237- MORIR A VELOCIDAD DE VÉRTIGO

 

Quejarme, protestar, no tener ni el mínimo aguante, poner todo en duda, desconfiar por sistema, no creer en nadie, reconcomerme las entrañas por cualquier cosa, perder los nervios por nimiedades..., eso no es vivir, es morir a velocidad de vértigo.

 

Deleitarme con cosas vanas, pavonearme con el éxito despreciando al perdedor, ser en toda circunstancia el mas guapo/a el mas listo/a, prestando oídos a quien me halaga y fulminando a quien me contradice… Esto es humo y nada más que humo y el humo se disipa en un instante. Esto no es vivir, es morir a placentera velocidad de vértigo.

 

El innato espíritu de bondad no existe en estas personas, solo un enfermizo temperamento patológico. Nuestro cuerpo y nuestra psiquis se muere, nuestro espíritu también.

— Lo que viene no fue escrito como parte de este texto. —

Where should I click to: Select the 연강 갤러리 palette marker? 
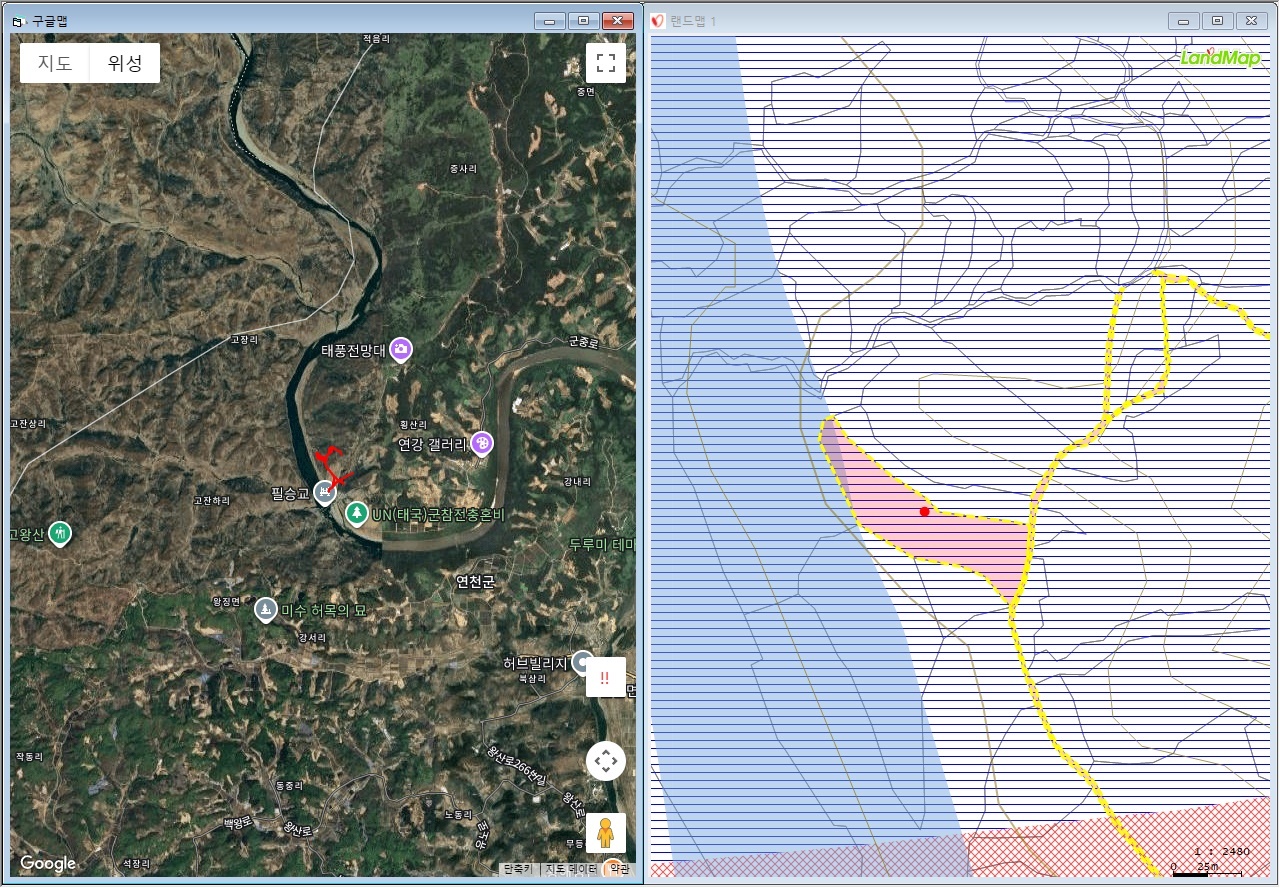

Cuando el orgullo nos domina, somos impulsivos, irreflexivos e incontinentes, nos estamos jugando el presente y el futuro; un futuro que no conocemos pero la fe nos habla de felicidad, la que no encontramos aquí…, y nos habla de eternidad.

 

Porque robamos lo que no es nuestro por el placer de robar, sucumbimos a los instintos más bajos por frivolidad... No queremos que los afectos y placeres ordenados por nuestras potencias superiores formen parte de nuestra vida, aportando el bien y la felicidad que buscamos; pero como dice San Agustín: “como hablar de una vida feliz cuando ni siquiera es vida… porque todo desorden en los afectos lleva en sí mismo su pena”

 

Perdemos la vida aquí, perdemos la vida allí. Hemos fracasado.

 

De otra manera, si nuestra actitud en la vida es coherente con uno mismo y con los demás, ¿quien sabe?, ahí está el misterio, no lo desvelaremos hasta dar el paso de la muerte aquí. Muchos lo descubren antes, dichosos ellos, aunque sea de una forma intuitiva en medio de la oscuridad: encendiendo una vela, buscando por las entrañas de la vida, del mundo, de nuestros congéneres, de la muerte.

 

Es preferible encontrar la vida cuando estamos muertos que encontrar la muerte estando vivos, cuestión de elección, de libre y voluntaria elección.